BOUZOUKI

buzuki
Verso la fine degli anni sessanta, in Irlanda, due giovanotti di nome Andy Irvine e Donal Lunny, di lì a breve destinati a rivoluzionare per sempre la musica tradizionale del loro paese attraverso un gruppo chiamato PLANXTY, pensarono di allargare il tiro introducendo lo strumento greco per eccellenza nelle sessions al pub. Furono necessarie alcune modifiche: la tonalità, certo, ma anche la forma, visto che il fondo bombato dello strumento greco mal si adattava ad essere suonato da seduto…

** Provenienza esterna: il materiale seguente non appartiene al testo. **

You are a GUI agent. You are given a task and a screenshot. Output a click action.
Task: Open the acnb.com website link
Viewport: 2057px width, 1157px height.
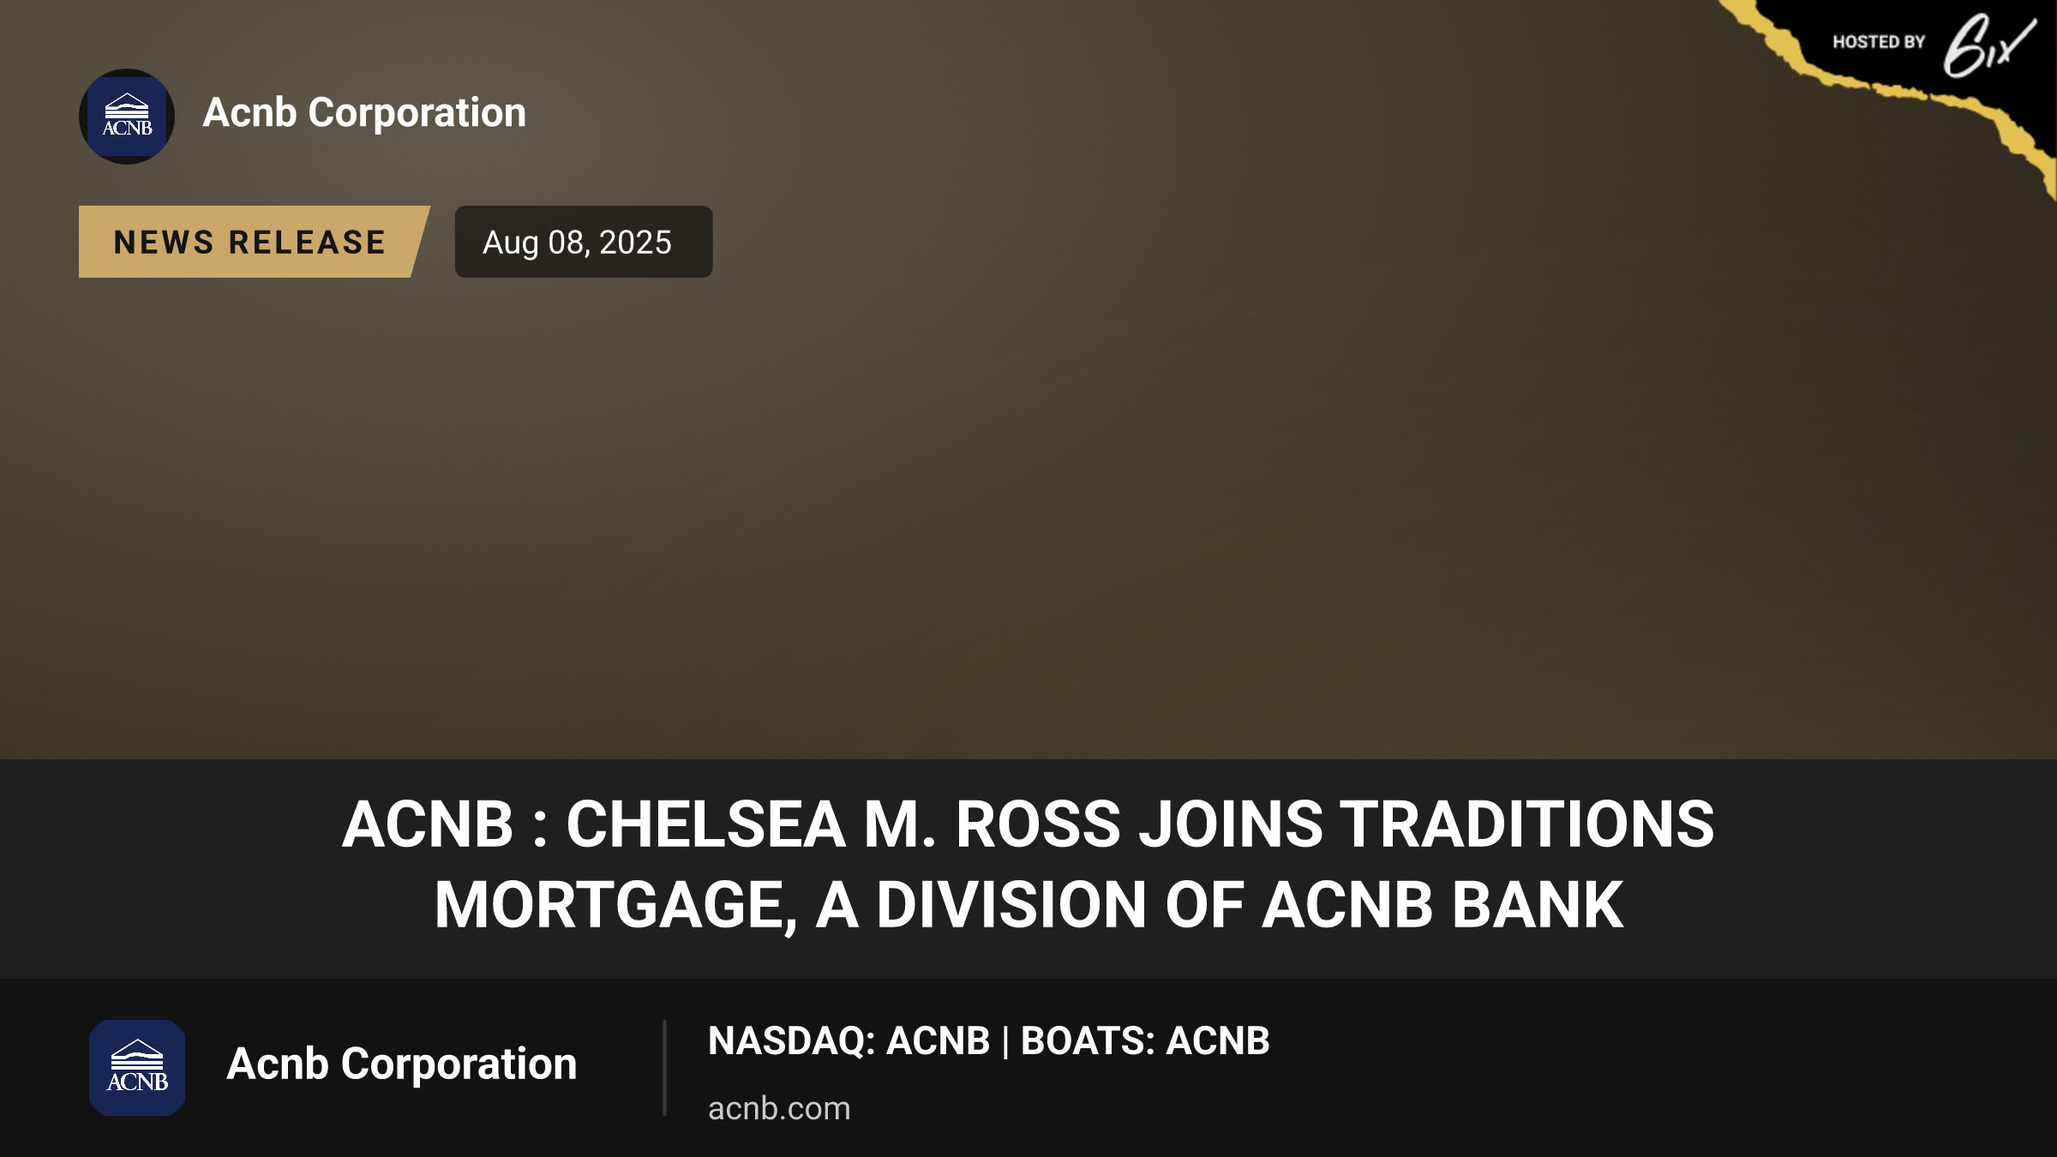click(779, 1108)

La grande particolarità del bouzouki irlandese è la sua capacità di sostenere al tempo stesso melodia e ritmica, vuoi per l’accordatura aperta (sol-re-la-re) vuoi per l’attacco deciso ed incisivo delle note singole.   Possiedo uno strumento di CORDOVA GUITARS, l’ azienda di Carlos MICHELUTTI, liutaio argentino itinerante tra Gubbio e Cremona; fu il primo bouzouki che costruì ed è uno strumento di eccezionale stabilità; tavola di acero ed abete, tastiera in ebano. Rispetto al bouzouki greco, ma anche a quello irlandese in genere, produce un suono molto più ricco e tondo, forse più adatto a contesti musicali meno affollati ma davvero molto piacevole all’orecchio.